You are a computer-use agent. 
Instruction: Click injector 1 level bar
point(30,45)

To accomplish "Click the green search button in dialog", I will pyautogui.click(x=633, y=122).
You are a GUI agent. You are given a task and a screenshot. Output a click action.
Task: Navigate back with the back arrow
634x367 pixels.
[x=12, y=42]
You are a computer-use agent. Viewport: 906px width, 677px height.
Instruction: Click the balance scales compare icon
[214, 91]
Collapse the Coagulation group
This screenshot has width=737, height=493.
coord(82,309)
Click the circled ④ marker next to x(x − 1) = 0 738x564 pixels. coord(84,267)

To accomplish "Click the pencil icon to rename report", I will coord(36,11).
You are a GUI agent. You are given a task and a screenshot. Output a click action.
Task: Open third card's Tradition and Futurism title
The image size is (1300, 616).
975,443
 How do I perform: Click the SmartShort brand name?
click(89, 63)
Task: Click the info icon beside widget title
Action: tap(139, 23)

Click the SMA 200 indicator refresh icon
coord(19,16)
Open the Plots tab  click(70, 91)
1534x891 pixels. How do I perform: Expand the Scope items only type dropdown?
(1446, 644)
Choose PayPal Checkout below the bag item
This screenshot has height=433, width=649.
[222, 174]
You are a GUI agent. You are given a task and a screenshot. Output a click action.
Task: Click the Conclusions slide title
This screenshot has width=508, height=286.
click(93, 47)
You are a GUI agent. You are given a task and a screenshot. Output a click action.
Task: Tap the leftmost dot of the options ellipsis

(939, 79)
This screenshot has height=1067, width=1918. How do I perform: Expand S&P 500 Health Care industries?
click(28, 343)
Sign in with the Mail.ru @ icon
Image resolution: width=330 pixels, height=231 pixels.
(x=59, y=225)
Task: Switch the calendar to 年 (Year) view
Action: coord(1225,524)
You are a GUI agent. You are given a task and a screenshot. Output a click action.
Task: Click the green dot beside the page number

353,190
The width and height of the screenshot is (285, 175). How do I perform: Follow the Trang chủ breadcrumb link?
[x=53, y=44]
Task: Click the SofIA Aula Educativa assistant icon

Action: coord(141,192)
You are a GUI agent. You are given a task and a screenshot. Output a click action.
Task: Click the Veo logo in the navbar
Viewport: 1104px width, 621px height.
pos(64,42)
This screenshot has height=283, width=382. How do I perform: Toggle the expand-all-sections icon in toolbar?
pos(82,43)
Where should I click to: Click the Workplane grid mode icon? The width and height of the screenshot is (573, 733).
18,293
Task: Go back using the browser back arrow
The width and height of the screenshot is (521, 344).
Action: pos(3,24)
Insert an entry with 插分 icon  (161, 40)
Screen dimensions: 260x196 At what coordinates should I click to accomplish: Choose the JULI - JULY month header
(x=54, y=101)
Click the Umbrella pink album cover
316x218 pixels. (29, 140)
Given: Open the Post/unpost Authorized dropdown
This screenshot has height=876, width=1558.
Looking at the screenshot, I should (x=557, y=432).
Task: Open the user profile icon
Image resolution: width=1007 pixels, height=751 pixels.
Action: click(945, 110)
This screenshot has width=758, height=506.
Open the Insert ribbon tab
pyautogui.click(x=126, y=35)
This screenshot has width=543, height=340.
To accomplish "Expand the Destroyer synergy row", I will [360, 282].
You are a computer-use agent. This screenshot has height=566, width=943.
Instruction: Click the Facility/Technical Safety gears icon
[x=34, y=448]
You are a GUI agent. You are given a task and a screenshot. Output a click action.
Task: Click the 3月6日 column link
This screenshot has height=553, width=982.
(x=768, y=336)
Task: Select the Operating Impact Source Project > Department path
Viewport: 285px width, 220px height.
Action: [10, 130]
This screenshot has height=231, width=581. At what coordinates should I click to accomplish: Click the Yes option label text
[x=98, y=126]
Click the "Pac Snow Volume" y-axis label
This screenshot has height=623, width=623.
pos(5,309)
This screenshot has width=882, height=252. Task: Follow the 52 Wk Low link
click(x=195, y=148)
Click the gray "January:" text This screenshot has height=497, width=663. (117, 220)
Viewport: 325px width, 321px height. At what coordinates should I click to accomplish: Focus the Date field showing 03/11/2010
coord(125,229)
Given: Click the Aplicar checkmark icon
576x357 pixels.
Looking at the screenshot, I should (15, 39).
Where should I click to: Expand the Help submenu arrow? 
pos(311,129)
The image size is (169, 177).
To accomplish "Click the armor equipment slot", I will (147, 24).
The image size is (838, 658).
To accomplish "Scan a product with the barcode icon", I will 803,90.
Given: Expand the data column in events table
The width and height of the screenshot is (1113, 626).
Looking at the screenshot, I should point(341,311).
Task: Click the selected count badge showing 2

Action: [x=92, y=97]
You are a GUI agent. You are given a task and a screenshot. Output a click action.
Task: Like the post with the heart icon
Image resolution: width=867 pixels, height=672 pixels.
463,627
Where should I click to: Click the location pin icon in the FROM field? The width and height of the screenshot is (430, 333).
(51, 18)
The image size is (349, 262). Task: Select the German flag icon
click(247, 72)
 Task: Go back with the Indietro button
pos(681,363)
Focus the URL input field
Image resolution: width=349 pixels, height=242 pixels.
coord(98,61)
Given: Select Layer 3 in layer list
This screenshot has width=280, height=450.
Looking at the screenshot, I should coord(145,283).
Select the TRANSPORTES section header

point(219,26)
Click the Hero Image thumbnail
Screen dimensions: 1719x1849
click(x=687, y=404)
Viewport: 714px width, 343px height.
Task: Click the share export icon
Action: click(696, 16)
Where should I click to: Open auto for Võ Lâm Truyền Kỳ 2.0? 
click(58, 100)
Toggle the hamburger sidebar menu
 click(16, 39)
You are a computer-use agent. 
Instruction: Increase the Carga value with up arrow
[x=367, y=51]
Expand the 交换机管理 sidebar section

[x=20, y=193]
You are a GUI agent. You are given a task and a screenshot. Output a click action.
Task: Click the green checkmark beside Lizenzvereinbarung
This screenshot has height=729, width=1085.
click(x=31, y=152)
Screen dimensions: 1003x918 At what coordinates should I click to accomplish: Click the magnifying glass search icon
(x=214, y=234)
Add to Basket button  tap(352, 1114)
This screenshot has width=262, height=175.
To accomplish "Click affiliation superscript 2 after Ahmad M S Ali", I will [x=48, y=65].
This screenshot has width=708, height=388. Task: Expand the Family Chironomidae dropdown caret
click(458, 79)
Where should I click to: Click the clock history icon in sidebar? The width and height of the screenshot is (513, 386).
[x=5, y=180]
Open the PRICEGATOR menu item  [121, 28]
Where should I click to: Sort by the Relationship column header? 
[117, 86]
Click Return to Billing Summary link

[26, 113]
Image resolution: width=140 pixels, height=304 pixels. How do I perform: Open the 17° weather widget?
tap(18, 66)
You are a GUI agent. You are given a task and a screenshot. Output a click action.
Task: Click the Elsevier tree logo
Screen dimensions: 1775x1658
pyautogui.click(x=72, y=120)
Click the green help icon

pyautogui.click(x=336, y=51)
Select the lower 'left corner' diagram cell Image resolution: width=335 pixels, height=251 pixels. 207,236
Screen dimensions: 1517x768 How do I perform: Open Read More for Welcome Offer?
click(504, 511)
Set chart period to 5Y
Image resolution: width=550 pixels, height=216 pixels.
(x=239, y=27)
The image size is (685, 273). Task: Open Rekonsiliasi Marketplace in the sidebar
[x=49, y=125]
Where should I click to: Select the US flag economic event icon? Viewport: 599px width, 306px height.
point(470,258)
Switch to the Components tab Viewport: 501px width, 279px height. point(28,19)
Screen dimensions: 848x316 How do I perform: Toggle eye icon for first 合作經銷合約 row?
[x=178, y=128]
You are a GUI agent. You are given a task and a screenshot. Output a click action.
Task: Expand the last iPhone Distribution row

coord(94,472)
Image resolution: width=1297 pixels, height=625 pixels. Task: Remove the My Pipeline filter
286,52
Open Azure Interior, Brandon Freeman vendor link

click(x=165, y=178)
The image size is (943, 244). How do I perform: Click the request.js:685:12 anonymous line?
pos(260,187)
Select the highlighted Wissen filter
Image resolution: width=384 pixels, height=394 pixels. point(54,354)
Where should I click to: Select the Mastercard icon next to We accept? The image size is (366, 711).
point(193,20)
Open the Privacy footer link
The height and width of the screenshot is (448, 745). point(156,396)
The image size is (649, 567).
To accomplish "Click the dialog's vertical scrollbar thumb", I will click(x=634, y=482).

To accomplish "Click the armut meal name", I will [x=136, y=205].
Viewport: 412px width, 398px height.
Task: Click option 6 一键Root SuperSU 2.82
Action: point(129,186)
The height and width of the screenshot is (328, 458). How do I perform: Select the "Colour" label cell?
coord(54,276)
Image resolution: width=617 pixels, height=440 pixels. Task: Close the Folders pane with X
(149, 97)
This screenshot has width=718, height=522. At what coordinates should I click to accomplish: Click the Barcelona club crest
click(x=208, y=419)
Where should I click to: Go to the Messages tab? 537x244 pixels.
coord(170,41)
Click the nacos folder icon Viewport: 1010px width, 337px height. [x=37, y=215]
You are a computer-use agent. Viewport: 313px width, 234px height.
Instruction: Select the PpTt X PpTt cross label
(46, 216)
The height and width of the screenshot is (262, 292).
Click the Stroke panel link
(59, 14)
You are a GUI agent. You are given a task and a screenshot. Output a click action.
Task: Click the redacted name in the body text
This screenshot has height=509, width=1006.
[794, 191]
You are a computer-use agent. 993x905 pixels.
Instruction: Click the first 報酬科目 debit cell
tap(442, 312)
-----
Each line from the first line of the listing through the line containing "You are a computer-use agent. Viewport: 906px" must be set down exactly; no other line belongs in the answer.

You are a computer-use agent. 
Instruction: Click injector 1 level bar
point(30,45)

To accomplish "Click the green search button in dialog", I will pyautogui.click(x=633, y=122).
You are a GUI agent. You are given a task and a screenshot. Output a click action.
Task: Navigate back with the back arrow
634x367 pixels.
[x=12, y=42]
You are a computer-use agent. Viewport: 906px width, 677px height.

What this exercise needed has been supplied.